Military life... it is truly something else. Brian's ship pulled in this morning and since I work for MWR marketing I was able to sneak away from work for a bit to see them pull in. I have never been out there to watch them pull in and it really wasn't anything special, but a little bird told me that they would be "manning the rails in their whites". That little birdie was wrong :( Since they have been gone for more than 57 days MWR had a little welcoming picnic thingy set up with food and drinks for the families while we waited (which is what I needed to get pictures of). And of course there were little American flags for the kids.

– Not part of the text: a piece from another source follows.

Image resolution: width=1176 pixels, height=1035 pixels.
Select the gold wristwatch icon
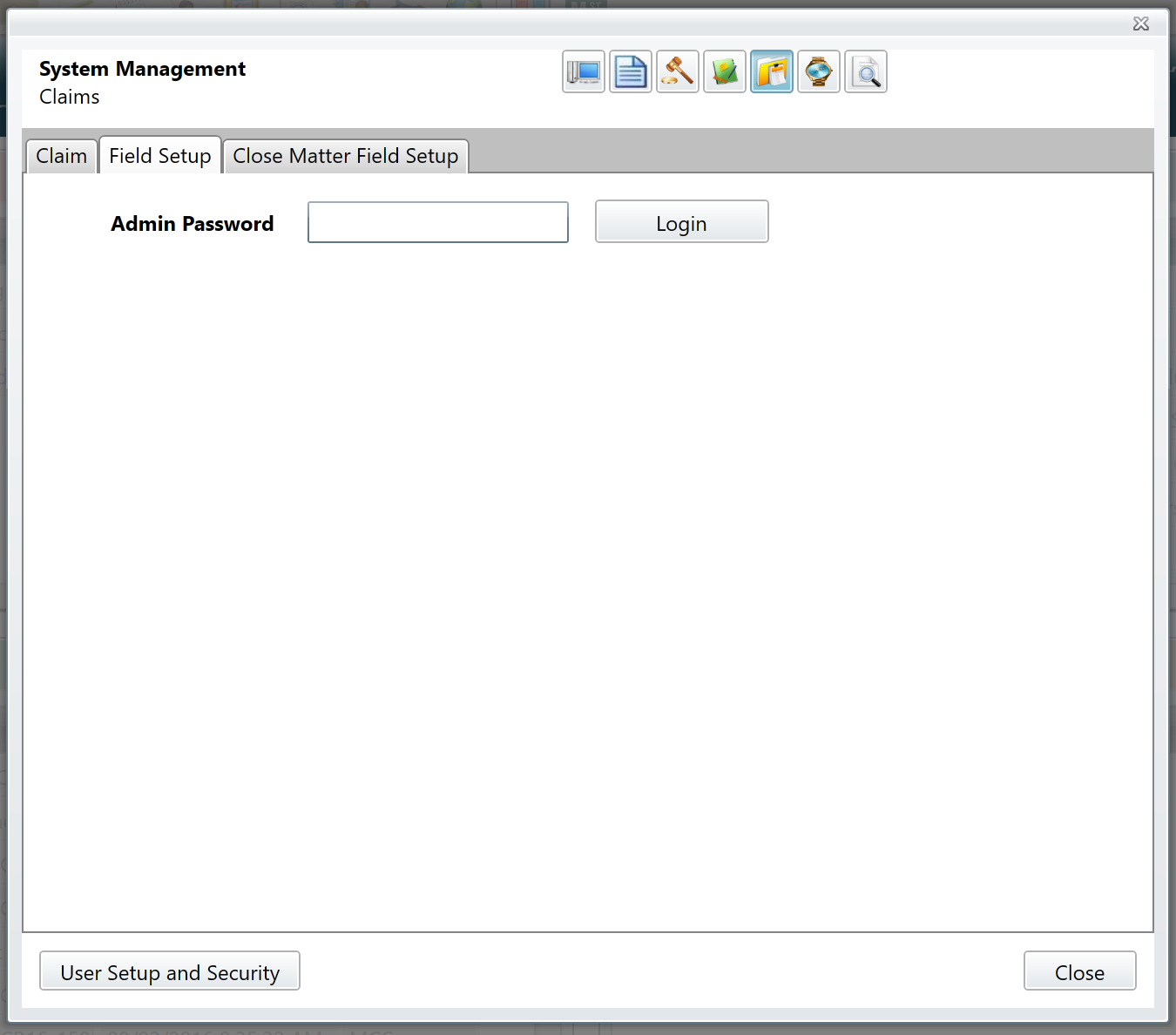pos(819,72)
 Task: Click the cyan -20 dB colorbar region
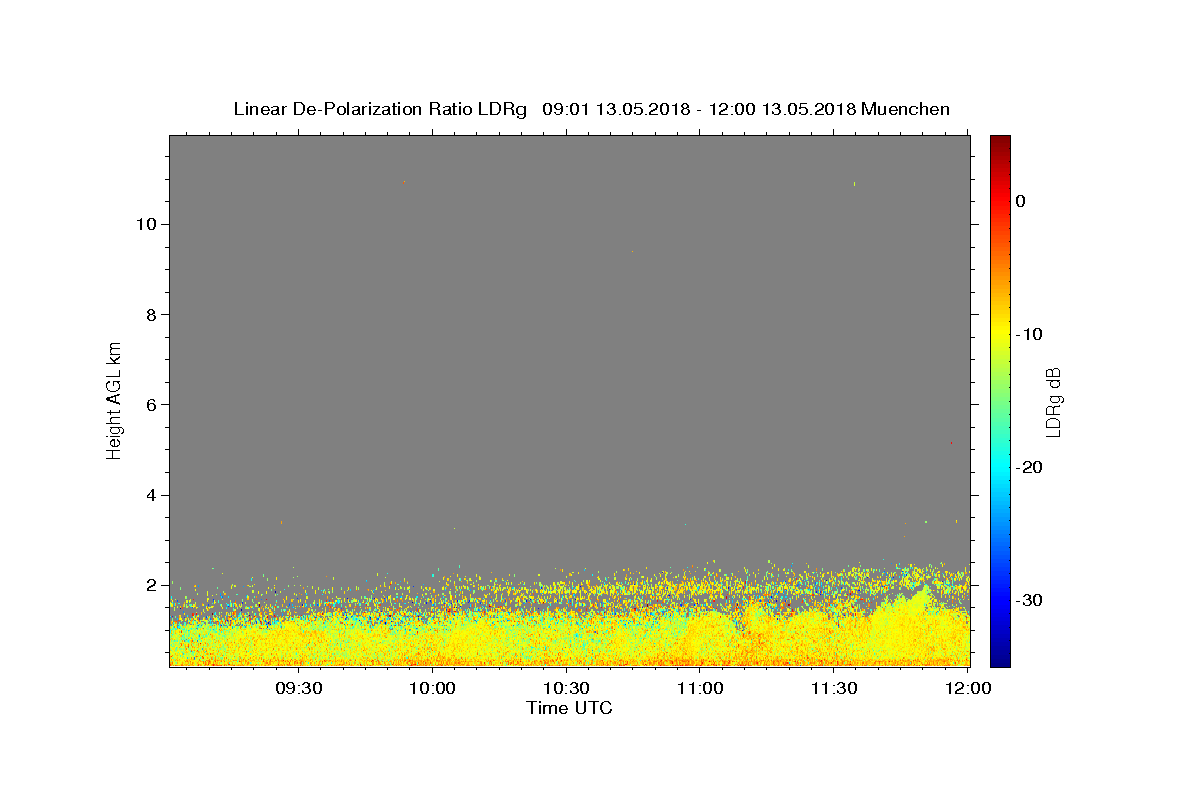coord(1000,467)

I cannot really explain or describe what deployments are like. They are always up and down. I generally get in a good rhythm and life goes on without him. In an odd way we just have separate lives while he is gone and then when he returns we fumble through reconnecting them. For instance, this week I am going vegetarian just for the heck of it. I know I don't eat very healthy a lot of the time so it is just a one week, I am going to eat really healthy kick, not like I plan to BE a vegetarian. So when Brian came off the ship to say hi, he mentioned something about trying my weird veggie diet (which I totally would not call it a "diet") and I jokingly said this was a permanent thing and he gave me the "your crazy/who are you and what did you do with my wife" look. That's my favorite thing about him coming back. The little things that change along the way and by the time he comes home it's like getting to know each other all over again. It can be annoying, but it can also be fun too.
My favorite thing is seeing the loving families. The ones who show up super excited. I know over the years the military can wear on you and going through a 6 month deployment for the 20th time is not the same as it was the first or second time. But I think it is just as important as ever to never loose that excitement for them to come home. It is a difficult balance, but we cannot allow our lives to separate so much that we loose that excitement. I don't know the family below, but I definitely dread the day I have children and have to deal with a deploying husband.
That little baby boy looks soooo sad! It just breaks my heart and totally captures the way I feel about deployment. I HATED it whenever matt had to leave for any military thing that lasted more than a 2 weeks. I did not do well at all with it, even before I had kids. I remember crying so hard over at my sister's house one night that my eyes literally swelled shut. haha. I looked like a little Japanese woman! Course, that deployment was 2 months after we were married. I got tougher but I would never recommend it after you have kids if you can avoid it at all. Way too hard on them. Jake still suffers a bit from separation anxiety years later. He's too much like me :)
ReplyDeleteI'm so glad Brian's home with you.
Well, Jack was really sad cause he was up a couple hours earlier than normal. He was extremely happy as soon as he saw his daddy though. Deployments do suck, but they are a good learning/growing experience, and I know I have a different kind of appreciation and love for Brian that so many wives will never know because of it.